Mississippi Flood: Insurance, Safety Issues

By Robin Enos on May 13, 2011 | Last updated on March 21, 2019

Mississippi flooding has come again--historic, unprecedented, with all Nature's fury. In a rolling catastrophe like this, first comes the water, then come the rescues. Then the insurance claims.

By any measure, the situation along the Mississippi is grave and about to get worse. Water is cresting at or above flood levels.

At Natchez, Miss., for instance, Mississippi flooding reached a record 58.3 feet, and is expected to crest at 64 feet. Flood stage there is 48 feet. At Vicksburg, Miss., the National Weather Service projects the river will rise to 57.5 feet on May 19th. Flood stage there is 43 feet, reports the Washington Post.

At Baton Rouge, the river ran this morning at 42.4 feet. Flood stage is 35 feet. At New Orleans, the river ran exactly at 17-foot flood stage, and is forecast to crest at 19.5 feet on May 23rd. Levees protect the city to 20 feet. Six inches to spare, reports the Los Angeles Times.

Short of building an ark, what's a homeowner to do?

Most homeowner insurance policies do not automatically cover damages caused by natural disasters. If you want to protect your home financially from floods, earthquakes, and hurricanes, you'll need to purchase flood insurance that is specific to those events.

But some private insurance companies won't provide coverage for natural disasters, even if you're willing to pay extra. So you may need to go to the National Flood Insurance Program, especially if you live in a flood-prone area.

And physical danger remains after the waters recede, ABC News reports.

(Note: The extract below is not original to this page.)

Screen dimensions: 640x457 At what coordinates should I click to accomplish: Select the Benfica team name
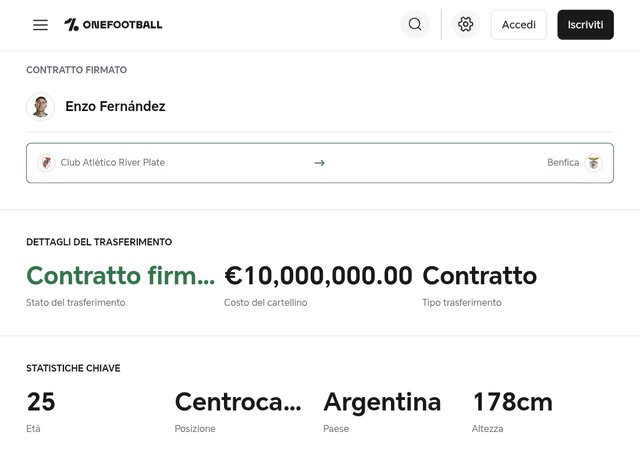[563, 163]
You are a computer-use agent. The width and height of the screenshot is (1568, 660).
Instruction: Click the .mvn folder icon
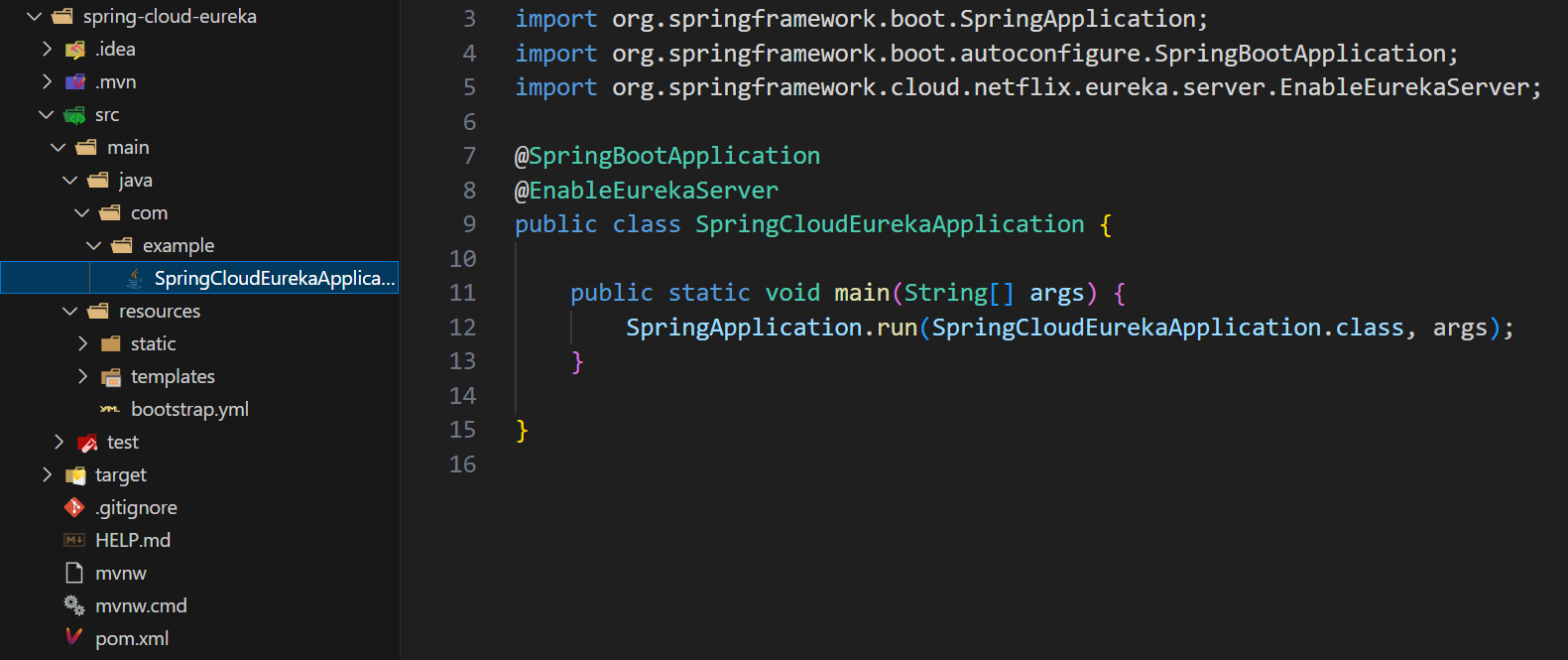click(x=75, y=82)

The U.S. Environmental Protection Agency offers health tips for homeowners who are digging out after a flood, including keys to avoiding water-borne bacteria; cleaning a home to prevent growth of toxic mold; avoiding raw sewage contamination, and securing septic systems and private wells, reports ABC.

Mark Twain wrote: "One who knows the Mississippi will promptly aver ... that ten thousand River Commissions cannot tame that lawless stream, cannot curb it or confine it, cannot say to it, Go here, or Go there, and make it obey."

If Mississippi flooding is inevitable--all we can do is protect ourselves with as much prevention, insurance and common sense as we can muster. And hope the Mississippi flood waters recede quickly. Or maybe move to the mountains. And always, we know we can rely on Americans' inherent strength against adversity.